Впрочем, я не хочу размышлять на такие абстрактные темы. Потому что глубоко убеждена, что он был искренен.
Так ведь, Морган? Так?
Ты рада за меня, подружка моя дорогая? И ты все еще моя лучшая подруга, да? Несмотря ни на что? Напиши скорее и не держи на меня зла. Ладно? Мало ли у кого какие случаются легкие увлечения. Это ведь совсем не то, что настоящая любовь, верно?
Ты умная и чуткая, Морган, и все понимаешь. Значит, и меня поймешь. Ты ведь любишь меня, правда? Так же, как и я тебя, да?
Целую и жду твоего скорого ответа.
Твоя искренняя и верная подруга,
Натали Стокер».
Изабеллу начало тошнить уже к концу первой страницы, а последние слова она едва успела пробежать глазами, прежде чем кинулась в ванную и поддалась неудержимому приступу тошноты.
В голове не осталось ни единой разборчивой мысли, ничего, кроме шума в ушах и какого-то жуткого, чудовищного ощущения потерянности… потрясения… слабости…
Как же это? Не может быть… Да нет, я просто не в себе! Это кошмар, обычный кошмар. Я перегрелась. У меня галлюцинации. Это все неправда. Ложь! Ложь!
В глазах ее потемнело, она медленно сползла на пол возле раковины и потеряла сознание.
В себя она пришла только поздно вечером, и то лишь когда встревоженная отсутствием дочери миссис Морган поднялась к ней и нашла ее в этом ужасном состоянии.
– Изи, маленькая моя, да что же это такое? Ну как же так? – бормотала мать, брызгая ей в лицо водой и похлопывая по щекам.
Когда же Изабелла наконец открыла глаза, то никак не могла понять, где находится и что с ней творится. Почему мама вся в слезах? И почему в комнате так темно, только на столе горит лампа?
– Мам, ты что? Почему ты плачешь, мама? – с трудом разлепив запекшиеся губы, пробормотала Изабелла.
– О господи, слава богу, ты очнулась! Слава богу! Я уже позвонила доку Мартенсу. Он скоро приедет. Как ты себя чувствуешь, малютка моя?
Изабелла ощутила осторожное прикосновение ко лбу прохладной влажной ткани и вздохнула.
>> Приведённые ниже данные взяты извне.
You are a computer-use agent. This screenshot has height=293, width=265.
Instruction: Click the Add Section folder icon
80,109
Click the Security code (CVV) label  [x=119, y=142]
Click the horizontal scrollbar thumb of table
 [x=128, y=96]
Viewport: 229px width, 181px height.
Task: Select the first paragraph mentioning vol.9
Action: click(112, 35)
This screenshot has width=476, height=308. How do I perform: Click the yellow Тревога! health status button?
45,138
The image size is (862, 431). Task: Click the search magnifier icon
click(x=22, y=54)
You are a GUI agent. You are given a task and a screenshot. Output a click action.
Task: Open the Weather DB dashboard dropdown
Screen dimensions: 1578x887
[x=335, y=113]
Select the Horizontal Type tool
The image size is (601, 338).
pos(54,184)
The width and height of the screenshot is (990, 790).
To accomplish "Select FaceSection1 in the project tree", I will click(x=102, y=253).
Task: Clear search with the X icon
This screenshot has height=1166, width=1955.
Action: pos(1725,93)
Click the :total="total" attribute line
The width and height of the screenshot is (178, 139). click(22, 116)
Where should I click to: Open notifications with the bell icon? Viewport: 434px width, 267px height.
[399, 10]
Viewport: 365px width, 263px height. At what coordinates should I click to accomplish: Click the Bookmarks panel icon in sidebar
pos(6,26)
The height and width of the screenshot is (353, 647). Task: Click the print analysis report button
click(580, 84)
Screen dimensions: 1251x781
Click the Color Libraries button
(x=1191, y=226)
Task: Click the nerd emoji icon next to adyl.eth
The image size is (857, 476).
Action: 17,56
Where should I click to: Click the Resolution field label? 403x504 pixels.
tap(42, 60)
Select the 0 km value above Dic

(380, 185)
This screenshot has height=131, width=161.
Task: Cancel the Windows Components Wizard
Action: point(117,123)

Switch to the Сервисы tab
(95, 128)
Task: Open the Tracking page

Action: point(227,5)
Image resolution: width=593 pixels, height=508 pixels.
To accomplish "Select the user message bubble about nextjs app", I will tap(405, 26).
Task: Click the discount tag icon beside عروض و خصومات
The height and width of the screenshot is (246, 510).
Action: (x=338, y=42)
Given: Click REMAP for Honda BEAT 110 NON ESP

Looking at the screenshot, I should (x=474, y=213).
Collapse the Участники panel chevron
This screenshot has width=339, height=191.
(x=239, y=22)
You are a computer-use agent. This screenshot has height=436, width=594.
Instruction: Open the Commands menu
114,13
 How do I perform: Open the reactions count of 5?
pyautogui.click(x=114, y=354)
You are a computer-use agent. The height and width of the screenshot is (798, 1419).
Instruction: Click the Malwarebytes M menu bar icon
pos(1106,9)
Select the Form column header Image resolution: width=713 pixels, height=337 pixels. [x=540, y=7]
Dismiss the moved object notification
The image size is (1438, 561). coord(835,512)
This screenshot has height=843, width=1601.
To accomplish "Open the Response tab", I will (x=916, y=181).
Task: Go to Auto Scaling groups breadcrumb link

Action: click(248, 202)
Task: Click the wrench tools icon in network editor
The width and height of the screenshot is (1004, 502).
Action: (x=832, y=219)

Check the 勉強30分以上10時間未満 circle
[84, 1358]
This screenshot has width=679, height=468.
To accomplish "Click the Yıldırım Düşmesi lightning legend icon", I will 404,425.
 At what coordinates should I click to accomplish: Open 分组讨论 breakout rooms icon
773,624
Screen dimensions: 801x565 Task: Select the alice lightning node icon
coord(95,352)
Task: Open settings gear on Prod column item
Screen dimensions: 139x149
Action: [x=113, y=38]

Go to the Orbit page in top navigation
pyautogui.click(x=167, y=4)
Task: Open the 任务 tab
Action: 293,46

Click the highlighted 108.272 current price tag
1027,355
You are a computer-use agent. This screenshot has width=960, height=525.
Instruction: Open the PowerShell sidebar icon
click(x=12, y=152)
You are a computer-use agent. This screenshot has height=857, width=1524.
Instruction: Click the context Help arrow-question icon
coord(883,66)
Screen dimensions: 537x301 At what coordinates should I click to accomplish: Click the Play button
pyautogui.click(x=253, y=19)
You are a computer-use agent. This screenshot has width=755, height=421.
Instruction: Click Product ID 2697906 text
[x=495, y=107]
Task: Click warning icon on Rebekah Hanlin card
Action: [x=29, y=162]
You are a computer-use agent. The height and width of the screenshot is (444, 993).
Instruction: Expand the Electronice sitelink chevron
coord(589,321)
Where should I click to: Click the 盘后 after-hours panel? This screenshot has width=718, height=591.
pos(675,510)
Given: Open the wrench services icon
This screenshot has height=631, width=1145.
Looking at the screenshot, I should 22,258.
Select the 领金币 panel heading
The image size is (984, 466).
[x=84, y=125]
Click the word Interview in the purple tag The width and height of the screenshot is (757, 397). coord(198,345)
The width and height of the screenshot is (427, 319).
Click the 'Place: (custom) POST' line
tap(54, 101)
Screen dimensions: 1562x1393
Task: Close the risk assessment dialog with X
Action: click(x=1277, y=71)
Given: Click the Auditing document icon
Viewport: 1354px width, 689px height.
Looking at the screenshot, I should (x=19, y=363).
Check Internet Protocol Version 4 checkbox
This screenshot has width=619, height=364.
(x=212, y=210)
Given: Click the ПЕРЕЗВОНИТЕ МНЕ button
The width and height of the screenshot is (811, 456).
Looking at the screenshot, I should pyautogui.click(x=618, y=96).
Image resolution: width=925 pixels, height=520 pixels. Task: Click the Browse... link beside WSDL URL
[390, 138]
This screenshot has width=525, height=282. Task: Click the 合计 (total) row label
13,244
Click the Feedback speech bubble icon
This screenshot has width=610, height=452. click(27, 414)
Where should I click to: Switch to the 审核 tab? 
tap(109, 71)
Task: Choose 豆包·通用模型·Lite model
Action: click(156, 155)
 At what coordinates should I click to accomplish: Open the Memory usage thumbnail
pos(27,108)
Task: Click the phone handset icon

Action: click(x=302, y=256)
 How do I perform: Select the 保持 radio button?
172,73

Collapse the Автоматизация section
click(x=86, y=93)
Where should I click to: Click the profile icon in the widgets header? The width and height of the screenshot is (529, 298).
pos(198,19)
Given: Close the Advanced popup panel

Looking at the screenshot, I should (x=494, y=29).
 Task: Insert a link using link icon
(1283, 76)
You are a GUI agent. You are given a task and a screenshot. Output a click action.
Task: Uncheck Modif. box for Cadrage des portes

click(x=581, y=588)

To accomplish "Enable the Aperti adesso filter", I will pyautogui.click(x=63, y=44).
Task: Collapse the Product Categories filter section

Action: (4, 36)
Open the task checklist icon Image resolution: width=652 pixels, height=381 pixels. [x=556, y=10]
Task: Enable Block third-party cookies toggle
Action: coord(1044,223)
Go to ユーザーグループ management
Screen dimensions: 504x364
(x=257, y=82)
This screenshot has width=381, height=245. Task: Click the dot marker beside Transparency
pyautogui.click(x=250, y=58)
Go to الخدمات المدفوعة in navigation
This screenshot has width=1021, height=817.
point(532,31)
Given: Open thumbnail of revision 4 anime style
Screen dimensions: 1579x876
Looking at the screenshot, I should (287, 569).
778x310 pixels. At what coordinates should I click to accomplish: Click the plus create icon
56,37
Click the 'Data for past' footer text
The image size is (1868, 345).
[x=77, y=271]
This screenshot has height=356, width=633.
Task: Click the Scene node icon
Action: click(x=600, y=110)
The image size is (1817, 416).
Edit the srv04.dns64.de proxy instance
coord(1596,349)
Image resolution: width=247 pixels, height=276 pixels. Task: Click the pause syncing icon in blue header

– Ох как хорошо! Спасибо, мам.
– Как же ты напугала меня, Изи, дорогая! Конечно, хорошо, ты же вся пылаешь. Предупреждала же, не выходи ты в самую жару из дома, так нет… – Она продолжала негромко говорить, ни на минуту не прекращая обтирать горящие лицо и руки дочери влажным полотенцем.
Изабелла опустила тяжелые, будто свинцом налитые веки, еще раз вздохнула, почувствовала, как даже это легчайшее движение отдалось болью в голове, и постепенно снова погрузилась в забытье, но уже не такое полное, как до этого.
Она лишь смутно сознавала, что в комнате появился кто-то еще, что ее подвергли осторожному, но основательному осмотру, потом испытала нечто вроде укуса или укола в предплечье и вскоре уснула, на сей раз спокойно и без сновидений.